**Task to carry out**
Search the data for the word "will" and copy every line where it occurs.

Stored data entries
========================================
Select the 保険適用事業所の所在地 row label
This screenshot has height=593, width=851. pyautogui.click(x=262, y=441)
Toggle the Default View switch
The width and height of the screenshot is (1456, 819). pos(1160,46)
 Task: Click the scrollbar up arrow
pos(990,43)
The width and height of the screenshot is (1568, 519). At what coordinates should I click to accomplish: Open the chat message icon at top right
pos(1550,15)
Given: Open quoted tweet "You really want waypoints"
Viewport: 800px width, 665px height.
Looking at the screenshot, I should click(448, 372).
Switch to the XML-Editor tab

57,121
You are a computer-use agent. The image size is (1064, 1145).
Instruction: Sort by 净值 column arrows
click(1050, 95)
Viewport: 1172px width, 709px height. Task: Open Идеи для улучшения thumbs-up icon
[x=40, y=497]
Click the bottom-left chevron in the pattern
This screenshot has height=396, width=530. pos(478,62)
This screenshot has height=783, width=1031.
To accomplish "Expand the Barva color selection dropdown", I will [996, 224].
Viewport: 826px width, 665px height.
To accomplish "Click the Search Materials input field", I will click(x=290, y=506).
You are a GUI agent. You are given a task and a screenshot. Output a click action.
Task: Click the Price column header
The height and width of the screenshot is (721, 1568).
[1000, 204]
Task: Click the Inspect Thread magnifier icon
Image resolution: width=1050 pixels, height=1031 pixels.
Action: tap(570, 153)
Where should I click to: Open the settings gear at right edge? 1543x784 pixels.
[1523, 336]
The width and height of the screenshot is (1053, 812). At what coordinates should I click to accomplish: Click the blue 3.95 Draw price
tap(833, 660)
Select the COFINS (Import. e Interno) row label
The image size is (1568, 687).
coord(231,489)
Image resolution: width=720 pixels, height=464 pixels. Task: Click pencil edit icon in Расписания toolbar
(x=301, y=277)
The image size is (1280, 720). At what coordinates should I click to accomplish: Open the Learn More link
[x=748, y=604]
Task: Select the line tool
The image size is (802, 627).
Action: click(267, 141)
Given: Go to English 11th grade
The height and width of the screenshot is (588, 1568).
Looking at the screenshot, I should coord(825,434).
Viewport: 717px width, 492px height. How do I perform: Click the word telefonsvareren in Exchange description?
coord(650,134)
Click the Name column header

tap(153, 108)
========================================
**Response**
To accomplish "Expand the Barva color selection dropdown", I will [996, 224].
To accomplish "Click the Search Materials input field", I will click(x=290, y=506).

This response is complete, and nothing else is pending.